Northwestern Spain's University of Santiago de Compostela is leading a project to create "sustainable energy communities" in Colombia, providing free electricity to residents of La Primavera, a town in the so-called "FARC zone," officials said.

The region, in which the Revolutionary Armed Forces of Colombia, or FARC, guerrilla group operates, does not have an electric grid and residents use diesel to run generators.

Residents of La Primavera, a town of 1,200, and some 2,500 Sikuanis Indians, who live around the town and keep out loggers and coca growers, now have free electricity for a senior center, a community center, dwellings and workshops.

The project, which is also being implemented in other places in Latin America and Africa with the assistance of local universities, is run by professor Angeles Lopez Aguera.

The project is a two-way learning experience, with scientists picking up knowledge from communities, Lopez Aguera told Efe.

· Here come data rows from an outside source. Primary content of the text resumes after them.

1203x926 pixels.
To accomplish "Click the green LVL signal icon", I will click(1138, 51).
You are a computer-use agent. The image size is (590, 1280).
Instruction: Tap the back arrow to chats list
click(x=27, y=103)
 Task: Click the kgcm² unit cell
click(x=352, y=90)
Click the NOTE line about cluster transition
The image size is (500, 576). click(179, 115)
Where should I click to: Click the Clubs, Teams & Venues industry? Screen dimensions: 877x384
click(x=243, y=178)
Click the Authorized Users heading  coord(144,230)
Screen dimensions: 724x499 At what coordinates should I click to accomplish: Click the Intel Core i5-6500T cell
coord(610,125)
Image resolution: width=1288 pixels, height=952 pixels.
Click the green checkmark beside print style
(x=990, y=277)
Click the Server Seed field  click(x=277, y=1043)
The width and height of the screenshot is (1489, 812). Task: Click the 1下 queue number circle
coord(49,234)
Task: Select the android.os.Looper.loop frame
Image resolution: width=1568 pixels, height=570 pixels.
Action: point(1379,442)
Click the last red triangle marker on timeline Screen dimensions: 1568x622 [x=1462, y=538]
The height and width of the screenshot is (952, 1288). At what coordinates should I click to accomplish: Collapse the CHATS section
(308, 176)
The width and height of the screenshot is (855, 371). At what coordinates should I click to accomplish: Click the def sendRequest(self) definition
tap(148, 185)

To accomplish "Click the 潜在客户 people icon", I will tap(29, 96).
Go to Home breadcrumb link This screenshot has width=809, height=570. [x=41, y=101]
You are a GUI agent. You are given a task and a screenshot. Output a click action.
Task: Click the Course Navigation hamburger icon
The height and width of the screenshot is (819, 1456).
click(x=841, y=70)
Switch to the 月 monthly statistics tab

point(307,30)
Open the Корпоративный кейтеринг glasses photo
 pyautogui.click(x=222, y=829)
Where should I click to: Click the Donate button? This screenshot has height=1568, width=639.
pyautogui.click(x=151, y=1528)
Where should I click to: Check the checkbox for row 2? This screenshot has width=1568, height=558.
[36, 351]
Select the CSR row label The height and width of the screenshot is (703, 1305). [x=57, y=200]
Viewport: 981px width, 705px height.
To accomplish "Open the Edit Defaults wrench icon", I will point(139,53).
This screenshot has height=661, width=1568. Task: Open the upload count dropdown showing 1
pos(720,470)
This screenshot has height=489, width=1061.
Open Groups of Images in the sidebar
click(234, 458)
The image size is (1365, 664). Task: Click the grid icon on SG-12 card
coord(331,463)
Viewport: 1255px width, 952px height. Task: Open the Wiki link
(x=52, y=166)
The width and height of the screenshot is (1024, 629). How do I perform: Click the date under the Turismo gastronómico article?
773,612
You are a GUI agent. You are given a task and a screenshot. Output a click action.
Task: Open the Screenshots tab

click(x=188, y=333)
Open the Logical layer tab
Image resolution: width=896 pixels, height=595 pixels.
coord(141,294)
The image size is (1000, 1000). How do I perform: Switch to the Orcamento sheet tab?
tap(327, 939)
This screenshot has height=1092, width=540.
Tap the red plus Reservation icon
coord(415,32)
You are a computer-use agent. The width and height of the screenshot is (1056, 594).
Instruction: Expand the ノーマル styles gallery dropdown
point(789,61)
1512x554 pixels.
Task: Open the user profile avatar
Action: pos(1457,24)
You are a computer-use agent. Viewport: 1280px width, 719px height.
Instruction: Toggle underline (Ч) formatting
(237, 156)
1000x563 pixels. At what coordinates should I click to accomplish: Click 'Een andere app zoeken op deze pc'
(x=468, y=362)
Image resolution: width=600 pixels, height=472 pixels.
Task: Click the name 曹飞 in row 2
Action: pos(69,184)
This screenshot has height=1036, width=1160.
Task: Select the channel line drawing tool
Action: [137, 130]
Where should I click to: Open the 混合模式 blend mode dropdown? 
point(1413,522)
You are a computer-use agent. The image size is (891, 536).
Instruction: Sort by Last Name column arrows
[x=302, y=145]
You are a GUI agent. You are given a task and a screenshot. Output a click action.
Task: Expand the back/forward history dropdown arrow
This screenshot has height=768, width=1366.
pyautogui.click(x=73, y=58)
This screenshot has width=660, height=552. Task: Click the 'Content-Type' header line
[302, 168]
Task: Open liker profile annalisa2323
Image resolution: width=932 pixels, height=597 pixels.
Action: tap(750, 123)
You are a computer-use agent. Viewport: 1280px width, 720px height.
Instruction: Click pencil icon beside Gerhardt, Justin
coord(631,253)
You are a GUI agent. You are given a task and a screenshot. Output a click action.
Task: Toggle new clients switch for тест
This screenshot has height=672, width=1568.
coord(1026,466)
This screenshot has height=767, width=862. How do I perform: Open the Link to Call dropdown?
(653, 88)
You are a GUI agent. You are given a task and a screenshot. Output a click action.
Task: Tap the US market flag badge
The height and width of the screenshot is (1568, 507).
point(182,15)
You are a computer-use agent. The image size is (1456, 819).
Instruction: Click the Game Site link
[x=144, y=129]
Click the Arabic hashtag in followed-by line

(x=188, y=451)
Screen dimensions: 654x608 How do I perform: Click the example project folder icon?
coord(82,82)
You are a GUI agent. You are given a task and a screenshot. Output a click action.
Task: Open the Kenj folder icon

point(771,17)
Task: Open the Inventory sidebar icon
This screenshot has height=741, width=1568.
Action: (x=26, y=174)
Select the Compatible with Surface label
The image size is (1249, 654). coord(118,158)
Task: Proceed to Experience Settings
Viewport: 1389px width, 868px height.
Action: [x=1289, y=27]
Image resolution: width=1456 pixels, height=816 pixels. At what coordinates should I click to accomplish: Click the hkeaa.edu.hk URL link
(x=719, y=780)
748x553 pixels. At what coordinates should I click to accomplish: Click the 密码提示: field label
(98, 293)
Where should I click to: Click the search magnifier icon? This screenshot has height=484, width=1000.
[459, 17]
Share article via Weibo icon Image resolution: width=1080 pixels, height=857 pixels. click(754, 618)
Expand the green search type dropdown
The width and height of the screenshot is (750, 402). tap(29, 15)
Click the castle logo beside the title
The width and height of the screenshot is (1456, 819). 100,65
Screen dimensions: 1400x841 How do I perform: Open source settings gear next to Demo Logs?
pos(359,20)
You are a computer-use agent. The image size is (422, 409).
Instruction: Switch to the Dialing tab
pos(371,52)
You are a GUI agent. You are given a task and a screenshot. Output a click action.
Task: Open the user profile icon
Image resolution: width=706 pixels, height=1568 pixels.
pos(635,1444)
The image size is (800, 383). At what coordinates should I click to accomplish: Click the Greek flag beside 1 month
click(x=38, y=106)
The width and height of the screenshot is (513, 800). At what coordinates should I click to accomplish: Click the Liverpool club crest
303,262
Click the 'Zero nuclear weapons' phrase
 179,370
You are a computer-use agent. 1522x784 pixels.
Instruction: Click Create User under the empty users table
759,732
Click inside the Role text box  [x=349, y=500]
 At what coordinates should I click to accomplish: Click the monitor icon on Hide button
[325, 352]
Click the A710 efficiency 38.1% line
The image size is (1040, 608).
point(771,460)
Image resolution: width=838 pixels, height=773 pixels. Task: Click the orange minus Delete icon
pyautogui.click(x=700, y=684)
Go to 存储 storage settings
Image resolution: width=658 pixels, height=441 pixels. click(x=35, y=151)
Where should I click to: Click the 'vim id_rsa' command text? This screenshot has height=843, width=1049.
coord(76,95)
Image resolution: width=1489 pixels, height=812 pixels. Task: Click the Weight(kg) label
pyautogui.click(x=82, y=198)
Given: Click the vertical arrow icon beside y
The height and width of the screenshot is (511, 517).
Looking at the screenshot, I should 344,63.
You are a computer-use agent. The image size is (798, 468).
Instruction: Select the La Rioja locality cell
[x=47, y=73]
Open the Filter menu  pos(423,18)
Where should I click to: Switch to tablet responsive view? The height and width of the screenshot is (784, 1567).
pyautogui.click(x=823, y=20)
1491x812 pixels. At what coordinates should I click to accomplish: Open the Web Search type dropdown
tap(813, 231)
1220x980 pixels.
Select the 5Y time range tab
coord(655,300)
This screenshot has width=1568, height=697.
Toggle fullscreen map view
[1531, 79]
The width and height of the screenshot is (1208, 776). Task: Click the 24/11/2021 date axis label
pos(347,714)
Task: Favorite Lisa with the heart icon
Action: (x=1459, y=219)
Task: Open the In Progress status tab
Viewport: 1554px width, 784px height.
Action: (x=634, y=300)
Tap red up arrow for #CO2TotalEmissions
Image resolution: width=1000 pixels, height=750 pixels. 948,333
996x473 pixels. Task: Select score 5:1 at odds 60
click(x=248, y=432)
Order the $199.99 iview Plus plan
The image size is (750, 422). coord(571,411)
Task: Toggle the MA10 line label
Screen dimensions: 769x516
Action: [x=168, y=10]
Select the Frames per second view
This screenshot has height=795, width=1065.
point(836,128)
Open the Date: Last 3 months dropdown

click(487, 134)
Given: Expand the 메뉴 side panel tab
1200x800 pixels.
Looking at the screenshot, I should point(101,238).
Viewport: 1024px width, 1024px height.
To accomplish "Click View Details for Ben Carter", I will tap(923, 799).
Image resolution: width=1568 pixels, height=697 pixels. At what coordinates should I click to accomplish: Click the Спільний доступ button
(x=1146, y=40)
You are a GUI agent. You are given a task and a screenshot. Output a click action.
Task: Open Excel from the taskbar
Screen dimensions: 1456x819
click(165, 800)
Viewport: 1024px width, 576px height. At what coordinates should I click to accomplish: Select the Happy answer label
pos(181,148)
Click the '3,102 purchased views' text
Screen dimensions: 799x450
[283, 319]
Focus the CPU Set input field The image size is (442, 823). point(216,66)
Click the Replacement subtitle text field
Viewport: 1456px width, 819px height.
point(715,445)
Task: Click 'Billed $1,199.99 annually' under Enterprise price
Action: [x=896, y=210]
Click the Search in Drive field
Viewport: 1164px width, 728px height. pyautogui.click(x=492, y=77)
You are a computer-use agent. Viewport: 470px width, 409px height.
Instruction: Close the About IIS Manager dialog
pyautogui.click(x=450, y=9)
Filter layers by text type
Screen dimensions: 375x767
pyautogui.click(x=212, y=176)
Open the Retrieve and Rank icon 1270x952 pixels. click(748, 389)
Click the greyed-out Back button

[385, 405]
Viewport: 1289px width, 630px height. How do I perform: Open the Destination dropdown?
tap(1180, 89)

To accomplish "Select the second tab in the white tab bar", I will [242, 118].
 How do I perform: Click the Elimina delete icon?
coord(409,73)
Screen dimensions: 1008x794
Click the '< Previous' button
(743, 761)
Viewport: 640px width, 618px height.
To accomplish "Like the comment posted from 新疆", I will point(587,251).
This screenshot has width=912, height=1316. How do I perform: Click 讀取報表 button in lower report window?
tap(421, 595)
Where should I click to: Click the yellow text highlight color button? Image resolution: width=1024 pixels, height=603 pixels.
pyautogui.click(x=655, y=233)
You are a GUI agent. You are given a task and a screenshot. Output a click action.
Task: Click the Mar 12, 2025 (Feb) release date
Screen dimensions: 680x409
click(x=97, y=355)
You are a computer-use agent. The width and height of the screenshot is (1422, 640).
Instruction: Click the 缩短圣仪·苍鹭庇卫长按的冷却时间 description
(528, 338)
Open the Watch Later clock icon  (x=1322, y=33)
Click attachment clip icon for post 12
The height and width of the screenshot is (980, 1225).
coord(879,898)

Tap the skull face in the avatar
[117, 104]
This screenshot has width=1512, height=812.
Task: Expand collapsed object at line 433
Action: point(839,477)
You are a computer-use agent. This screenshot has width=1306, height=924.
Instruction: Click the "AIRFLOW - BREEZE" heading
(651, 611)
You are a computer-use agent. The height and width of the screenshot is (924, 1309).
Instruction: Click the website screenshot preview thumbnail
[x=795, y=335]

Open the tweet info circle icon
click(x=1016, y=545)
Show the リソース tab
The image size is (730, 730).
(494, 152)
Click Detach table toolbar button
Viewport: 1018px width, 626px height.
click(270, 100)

Women in the Colombian town were producing magnificent traditional textiles, but they also wanted to make other types of garments.

Solar panels were installed in La Primavera to provide power for the workshops and residents were trained to maintain the equipment.

Residents now know how to maintain the batteries and panels, an essential step in making the project truly sustainable, Lopez Aguera said.

The team from the University of Santiago de Compostela is working with a cluster of universities in Africa and Latin America on similar projects.